Recorded data
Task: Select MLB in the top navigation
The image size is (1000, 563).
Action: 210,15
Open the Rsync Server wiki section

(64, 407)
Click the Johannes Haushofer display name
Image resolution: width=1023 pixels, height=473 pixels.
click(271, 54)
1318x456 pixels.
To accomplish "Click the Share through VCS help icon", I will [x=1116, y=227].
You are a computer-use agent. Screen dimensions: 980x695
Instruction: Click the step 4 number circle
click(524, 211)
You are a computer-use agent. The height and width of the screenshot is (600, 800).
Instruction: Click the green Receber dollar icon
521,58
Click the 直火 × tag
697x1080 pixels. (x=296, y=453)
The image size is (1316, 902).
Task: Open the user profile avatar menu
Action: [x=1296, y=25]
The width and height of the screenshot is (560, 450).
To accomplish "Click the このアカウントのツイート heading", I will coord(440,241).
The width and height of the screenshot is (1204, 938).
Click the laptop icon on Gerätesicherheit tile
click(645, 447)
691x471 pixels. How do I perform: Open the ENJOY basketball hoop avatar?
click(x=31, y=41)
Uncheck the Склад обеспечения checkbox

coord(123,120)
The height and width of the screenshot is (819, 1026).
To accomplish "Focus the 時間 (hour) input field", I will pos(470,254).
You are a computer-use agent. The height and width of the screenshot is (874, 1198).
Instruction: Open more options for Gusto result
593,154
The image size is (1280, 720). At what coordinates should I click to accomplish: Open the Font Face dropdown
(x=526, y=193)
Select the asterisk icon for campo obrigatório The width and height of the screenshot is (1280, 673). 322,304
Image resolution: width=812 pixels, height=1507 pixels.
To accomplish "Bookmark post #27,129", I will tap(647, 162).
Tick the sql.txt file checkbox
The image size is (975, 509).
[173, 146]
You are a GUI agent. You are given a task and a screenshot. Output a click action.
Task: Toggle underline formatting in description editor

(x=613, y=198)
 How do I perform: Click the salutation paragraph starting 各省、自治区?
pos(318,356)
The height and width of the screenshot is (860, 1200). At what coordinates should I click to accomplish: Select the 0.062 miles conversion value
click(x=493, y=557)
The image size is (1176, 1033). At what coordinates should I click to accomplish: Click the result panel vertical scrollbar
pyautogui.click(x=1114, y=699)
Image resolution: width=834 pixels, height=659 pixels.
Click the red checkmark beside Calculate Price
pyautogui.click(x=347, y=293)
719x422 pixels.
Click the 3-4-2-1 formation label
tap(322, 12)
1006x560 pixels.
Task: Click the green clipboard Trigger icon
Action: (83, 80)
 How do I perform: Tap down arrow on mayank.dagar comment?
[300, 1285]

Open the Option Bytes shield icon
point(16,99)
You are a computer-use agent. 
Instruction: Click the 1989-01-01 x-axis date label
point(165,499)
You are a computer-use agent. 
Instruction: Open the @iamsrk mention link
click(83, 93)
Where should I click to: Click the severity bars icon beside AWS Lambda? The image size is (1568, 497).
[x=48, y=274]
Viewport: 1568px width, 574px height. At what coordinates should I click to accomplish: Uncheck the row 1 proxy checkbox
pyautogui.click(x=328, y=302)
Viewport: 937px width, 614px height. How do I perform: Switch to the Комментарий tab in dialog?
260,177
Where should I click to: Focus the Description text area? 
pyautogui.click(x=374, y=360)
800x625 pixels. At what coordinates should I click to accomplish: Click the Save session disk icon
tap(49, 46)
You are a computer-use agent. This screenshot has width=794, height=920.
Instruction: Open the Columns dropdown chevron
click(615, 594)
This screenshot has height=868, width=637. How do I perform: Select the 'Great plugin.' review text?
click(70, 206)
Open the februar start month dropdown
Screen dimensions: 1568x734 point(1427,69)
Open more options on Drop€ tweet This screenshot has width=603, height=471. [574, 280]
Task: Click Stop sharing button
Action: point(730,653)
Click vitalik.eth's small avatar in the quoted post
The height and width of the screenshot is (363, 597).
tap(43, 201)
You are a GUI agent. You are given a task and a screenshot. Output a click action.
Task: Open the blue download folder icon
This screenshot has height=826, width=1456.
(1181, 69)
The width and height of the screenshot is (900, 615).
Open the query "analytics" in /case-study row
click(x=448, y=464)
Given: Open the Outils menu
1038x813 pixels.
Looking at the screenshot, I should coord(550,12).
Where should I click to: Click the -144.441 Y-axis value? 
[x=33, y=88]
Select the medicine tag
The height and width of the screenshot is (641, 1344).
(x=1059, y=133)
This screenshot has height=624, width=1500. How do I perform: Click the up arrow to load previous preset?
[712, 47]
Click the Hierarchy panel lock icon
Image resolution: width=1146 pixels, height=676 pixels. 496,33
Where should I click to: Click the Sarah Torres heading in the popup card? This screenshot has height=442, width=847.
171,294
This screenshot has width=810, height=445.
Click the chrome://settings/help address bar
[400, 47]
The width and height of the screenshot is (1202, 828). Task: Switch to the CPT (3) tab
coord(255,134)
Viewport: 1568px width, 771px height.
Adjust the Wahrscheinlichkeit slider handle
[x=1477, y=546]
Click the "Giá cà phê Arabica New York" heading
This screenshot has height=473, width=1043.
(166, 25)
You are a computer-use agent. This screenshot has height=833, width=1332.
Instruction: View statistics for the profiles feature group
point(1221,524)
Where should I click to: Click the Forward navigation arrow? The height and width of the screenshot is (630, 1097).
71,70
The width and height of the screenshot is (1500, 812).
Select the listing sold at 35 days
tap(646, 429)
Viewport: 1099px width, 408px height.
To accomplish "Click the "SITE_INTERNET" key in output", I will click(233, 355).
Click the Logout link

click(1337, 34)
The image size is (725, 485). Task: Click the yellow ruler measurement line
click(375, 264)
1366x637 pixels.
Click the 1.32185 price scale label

Activity>
Exactly the lines from the start of the entries through the one bearing "is (600, 800)." are to be output, with both ends included.

Result of the exercise>
Task: Select MLB in the top navigation
The image size is (1000, 563).
Action: 210,15
Open the Rsync Server wiki section

(64, 407)
Click the Johannes Haushofer display name
Image resolution: width=1023 pixels, height=473 pixels.
click(271, 54)
1318x456 pixels.
To accomplish "Click the Share through VCS help icon", I will [x=1116, y=227].
You are a computer-use agent. Screen dimensions: 980x695
Instruction: Click the step 4 number circle
click(524, 211)
You are a computer-use agent. The height and width of the screenshot is (600, 800).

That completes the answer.